Problem requirements: Among these entries, how many lines contain "screenshot"? Say the number and nothing else.

Dataset entries:

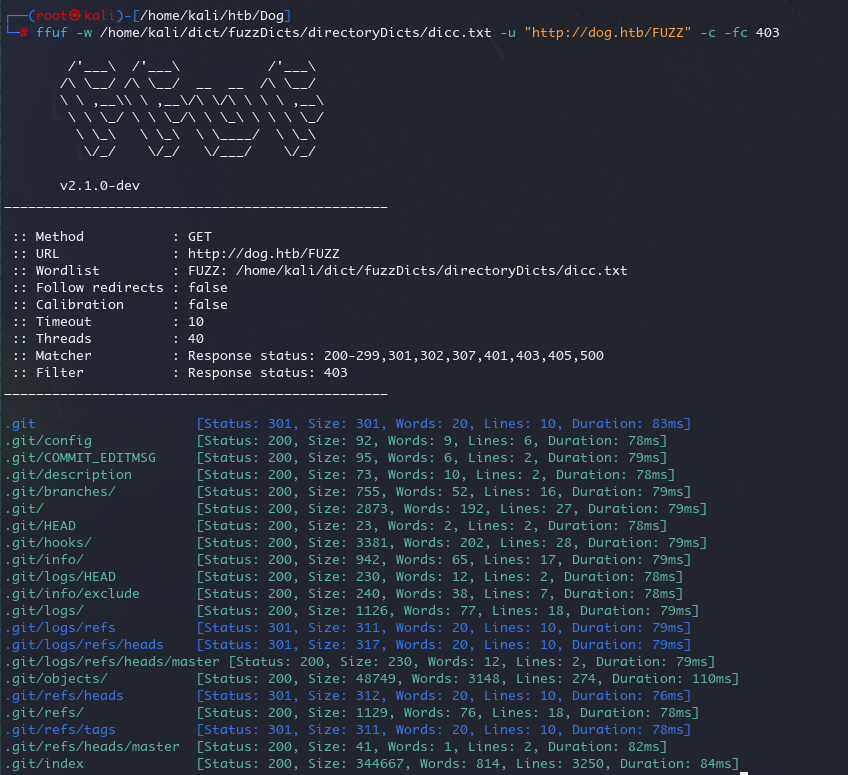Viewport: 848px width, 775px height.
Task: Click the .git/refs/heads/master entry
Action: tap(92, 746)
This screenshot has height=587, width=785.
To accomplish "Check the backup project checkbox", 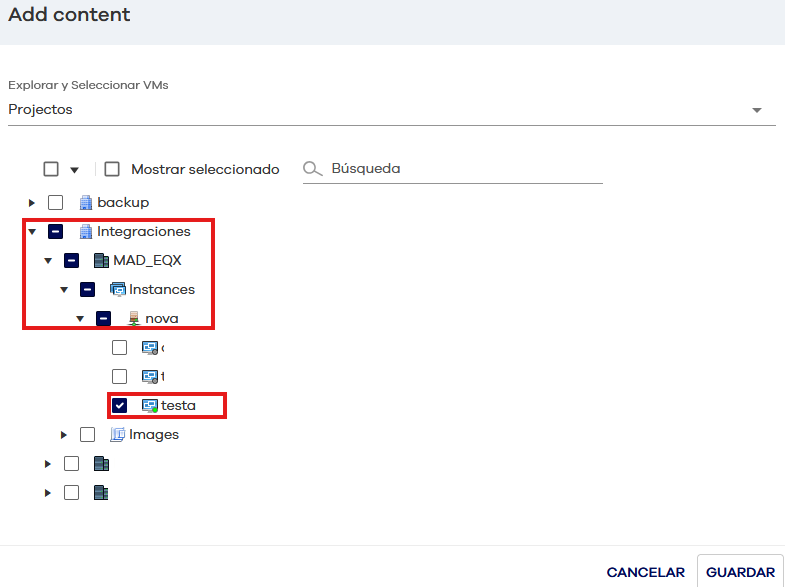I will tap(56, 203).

---

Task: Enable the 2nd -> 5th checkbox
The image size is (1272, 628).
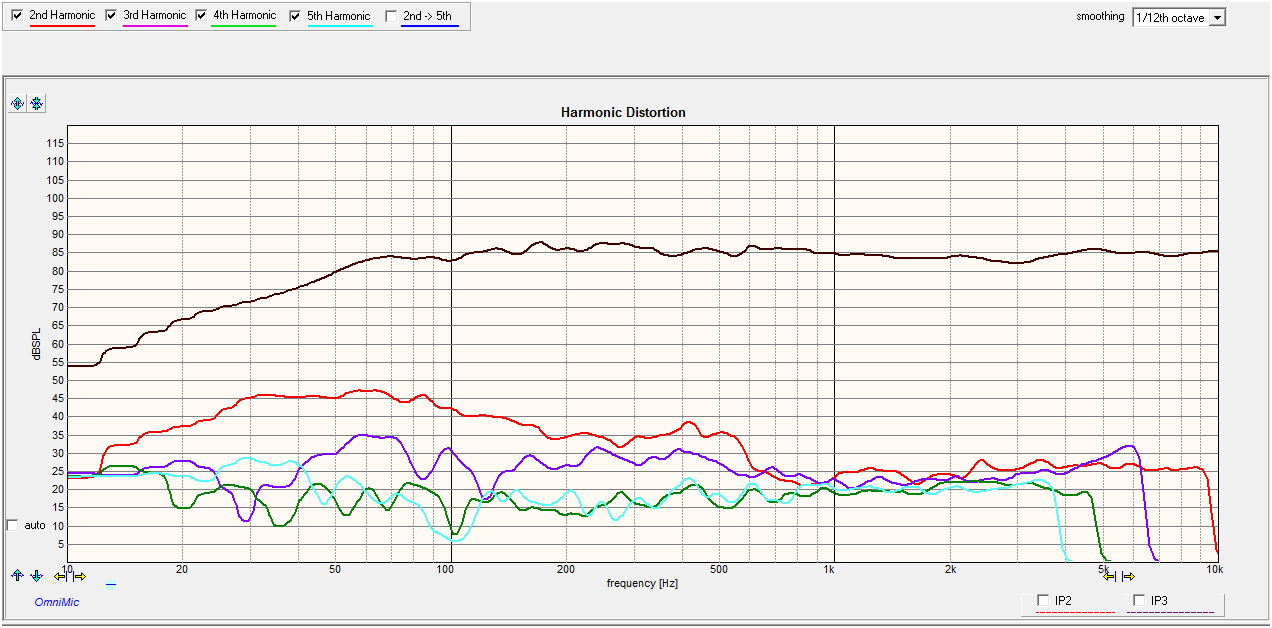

---

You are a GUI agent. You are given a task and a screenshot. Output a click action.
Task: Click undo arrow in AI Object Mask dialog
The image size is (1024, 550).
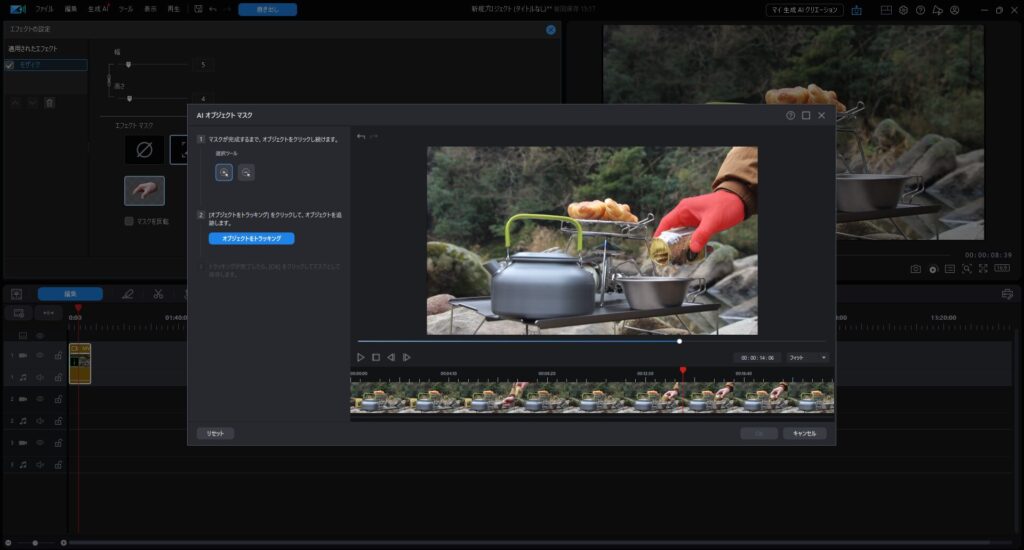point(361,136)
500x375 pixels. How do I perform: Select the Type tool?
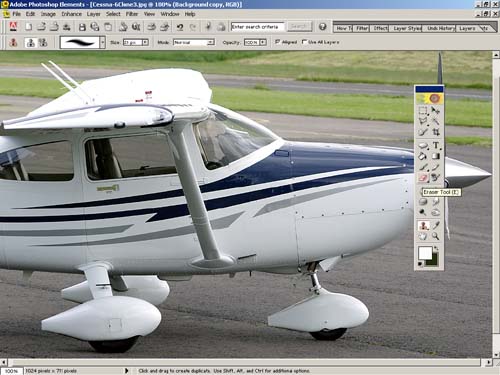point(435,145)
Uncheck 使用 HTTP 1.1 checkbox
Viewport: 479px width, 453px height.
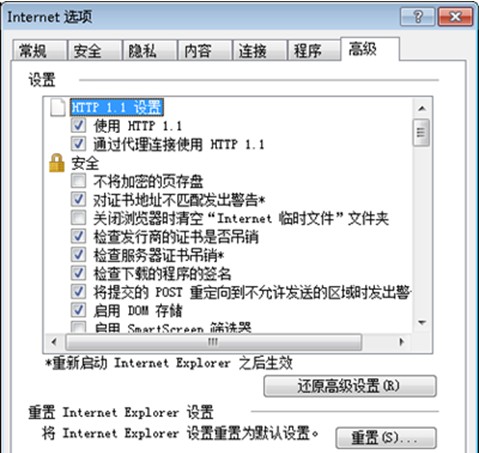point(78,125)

Answer section: 2